Участие Батюшкова в историческом европейском походе русской армии, завершившемся полным разгромом Наполеона и вступлением русских войск в Париж, заставило писателя обратиться к событиям современности. В повести «Путешествие в замок Сирей» (1814) Батюшков описывает посещение замка, связанного с именем Вольтера. В отличие от Карамзина он приходит в этот замок не как простой путешественник, а как участник великого исторического события, затронувшего судьбы всего европейского человечества. Поэтому нервом очерка является дух стремительных исторических перемен. Автор чувствует себя не только наследником французской культуры, но и участником исторических событий, решающих судьбы Франции и всей Европы. Образ Франции у него многолик: это Франция времен Вольтера, Франция периода революции, Франция Наполеона и поверженная Франция 1814 года. Современные события воспринимаются автором сквозь историческую призму разных эпох. Современность является продуктом истории, прямым следствием ее.

Историзм Батюшкова торжествует далее в этюдах «Прогулка в Академию художеств» (1814) и «Вечер у Кантемира» (1816). Описанию выставки в академии предпослана картина возникновения Петербурга из топи «финских блат», которую Пушкин использовал во вступлении к поэме «Медный всадник». Петербург Александра I и искусство Нового времени поставлены у Батюшкова в связь с реформаторской деятельностью Петра.
====
• Что сделать
• 1. Пожалуйста, перескажите короче абзац отрывка о Батюшкове, начинающийся словами «Историзм Батюшкова торжествует», сохранив его основные факты.
• 2. Продолжите отрывок о Батюшкове, начав сразу после его последнего предложения.

• Исходные данные
====
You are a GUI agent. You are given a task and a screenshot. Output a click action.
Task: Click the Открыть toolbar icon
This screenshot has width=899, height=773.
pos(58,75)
====
• Ответы к заданиям
• 1. Историзм Батюшкова проявляется в этюдах «Прогулка в Академию художеств» (1814) и «Вечер у Кантемира» (1816). Описанию выставки в академии предшествует картина возникновения Петербурга из топи «финских блат», которую Пушкин использовал во вступлении к «Медному всаднику». Петербург Александра I и искусство Нового времени Батюшков связывает с реформами Петра.

• 2.
Диалог «Вечер у Кантемира» изображает дискуссию между русским представителем новой европеизированной культуры и французскими просветителями. При этом Батюшков стремится дать своим героям язык, соответствующий их времени. Но изобразить прошлое в его жизненной конкретности Батюшкову все-таки не удается. В процесс развития русской литературы войдет его умение воспринимать современность как продукт истории.

В 1822 году Пушкин писал: «Вопрос, чья проза лучшая в нашей литературе. Ответ – Карамзина». К такому выводу Пушкин пришел после прочтения первых восьми томов «Истории государства Российского», под влиянием которой с конца 1810-х до 1830-х годов совершалось развитие русской художественно-исторической прозы.

Драматургия начала XIX века

Драматургия начала XIX века развивалась в русле общих переходных процессов предромантического движения в русской литературе этого времени. Традиции высокой трагедии классицизма развивал очень популярный тогда драматург В. А. Озеров (1769-1816). Он написал пять трагедий: «Ярополк и Олег» (1798), «Эдип в Афинах» (1804), «Фингал» (1805), «Димитрий Донской» (1807) и «Поликсена» (1809). Новаторством Озерова-драматурга было то, что в высокую трагедию он ввел элементы сентиментализма. В «Эдипе в Афинах» сентиментальная поэтика используется при описаниях страданий несчастного отца, которому жизнь оставлена, «чтоб слезы лить». Герой «Фингала» познал «страдания любви, уныние, тоску, отчаянье разлуки». В «Димитрии Донском» патриотическая тема ушла на задний план, а в центре оказалась любовь героя к Ксении. Так Озеров переключал внимание зрителя с общего на частное – от «жизни в долге», составлявшей предмет трагедии классицизма, он перевел своих героев к «жизни в чувстве». Значительно реформировал драматург и язык трагедии, сделав его легким, естественным и правильным, не оскорблявшим эстетического вкуса. «Язык русский в трагедиях Озерова сделал большой шаг вперед», – писал В. Г. Белинский. Но при этом трагедии его оказались лишены чувства историзма: древнерусский князь у него говорит как современный сентиментальный влюбленный.

Жанр высокой стихотворной комедии, достигший в XVIII веке своих вершин в «Ябеде» (1798) В. В. Капниста, попытался возродить А. А. Шаховской (1777-1846).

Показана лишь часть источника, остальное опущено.